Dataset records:
--------
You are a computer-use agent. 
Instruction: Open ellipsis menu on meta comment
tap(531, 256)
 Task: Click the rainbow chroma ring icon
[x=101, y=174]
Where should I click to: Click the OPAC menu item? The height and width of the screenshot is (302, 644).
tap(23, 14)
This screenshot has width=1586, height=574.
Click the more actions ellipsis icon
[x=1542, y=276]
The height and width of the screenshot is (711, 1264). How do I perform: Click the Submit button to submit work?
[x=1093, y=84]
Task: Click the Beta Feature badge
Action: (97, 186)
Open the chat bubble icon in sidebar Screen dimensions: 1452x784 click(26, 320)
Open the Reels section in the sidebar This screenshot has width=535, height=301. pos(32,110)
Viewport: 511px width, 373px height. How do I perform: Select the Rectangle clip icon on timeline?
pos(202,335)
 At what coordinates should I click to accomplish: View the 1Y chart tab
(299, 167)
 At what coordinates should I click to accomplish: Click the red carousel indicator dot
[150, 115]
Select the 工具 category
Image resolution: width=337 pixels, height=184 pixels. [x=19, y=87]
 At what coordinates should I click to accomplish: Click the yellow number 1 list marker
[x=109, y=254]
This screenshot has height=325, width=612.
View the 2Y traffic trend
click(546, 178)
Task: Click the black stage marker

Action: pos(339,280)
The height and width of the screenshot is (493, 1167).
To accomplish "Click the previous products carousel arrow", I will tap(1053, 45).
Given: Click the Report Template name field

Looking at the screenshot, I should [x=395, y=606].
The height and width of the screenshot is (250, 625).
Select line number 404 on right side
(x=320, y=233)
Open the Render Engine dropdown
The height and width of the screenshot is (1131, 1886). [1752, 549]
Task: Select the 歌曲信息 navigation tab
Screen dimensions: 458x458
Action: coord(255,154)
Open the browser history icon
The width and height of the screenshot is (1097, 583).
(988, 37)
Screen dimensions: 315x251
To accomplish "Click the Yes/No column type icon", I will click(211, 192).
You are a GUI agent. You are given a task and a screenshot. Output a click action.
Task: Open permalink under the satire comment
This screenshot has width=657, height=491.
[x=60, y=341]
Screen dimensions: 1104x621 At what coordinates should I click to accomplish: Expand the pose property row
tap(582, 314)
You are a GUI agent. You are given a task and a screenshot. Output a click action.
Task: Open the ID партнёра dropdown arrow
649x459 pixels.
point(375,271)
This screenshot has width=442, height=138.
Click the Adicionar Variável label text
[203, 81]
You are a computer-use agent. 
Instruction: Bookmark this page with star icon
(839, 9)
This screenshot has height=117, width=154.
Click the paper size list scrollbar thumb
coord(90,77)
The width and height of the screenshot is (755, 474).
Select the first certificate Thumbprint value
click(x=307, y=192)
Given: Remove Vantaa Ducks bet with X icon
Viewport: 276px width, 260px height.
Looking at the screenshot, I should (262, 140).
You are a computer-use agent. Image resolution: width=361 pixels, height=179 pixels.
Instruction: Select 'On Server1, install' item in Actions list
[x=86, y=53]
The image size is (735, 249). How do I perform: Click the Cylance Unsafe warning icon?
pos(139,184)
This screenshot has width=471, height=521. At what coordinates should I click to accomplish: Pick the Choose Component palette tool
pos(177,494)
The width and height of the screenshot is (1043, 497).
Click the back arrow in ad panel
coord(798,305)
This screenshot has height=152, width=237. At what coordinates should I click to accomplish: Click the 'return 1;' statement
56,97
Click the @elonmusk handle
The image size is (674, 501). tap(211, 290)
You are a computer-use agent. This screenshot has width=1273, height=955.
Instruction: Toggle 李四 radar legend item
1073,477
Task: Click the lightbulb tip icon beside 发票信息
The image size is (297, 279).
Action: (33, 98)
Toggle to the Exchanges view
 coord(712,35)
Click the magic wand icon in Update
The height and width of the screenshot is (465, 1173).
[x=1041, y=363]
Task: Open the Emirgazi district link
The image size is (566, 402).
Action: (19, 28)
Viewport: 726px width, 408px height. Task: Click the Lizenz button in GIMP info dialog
--------
THE PROBLEM: Copy everything from the start of the listing down to and including the line containing "[x=1542, y=276]", keeping every instruction line, and shift each coordinate in the answers by adding 68 to it.

TASK SOLUTION:
You are a computer-use agent. 
Instruction: Open ellipsis menu on meta comment
tap(599, 324)
 Task: Click the rainbow chroma ring icon
[x=169, y=242]
Where should I click to: Click the OPAC menu item? The height and width of the screenshot is (302, 644).
tap(91, 82)
This screenshot has width=1586, height=574.
Click the more actions ellipsis icon
[x=1610, y=344]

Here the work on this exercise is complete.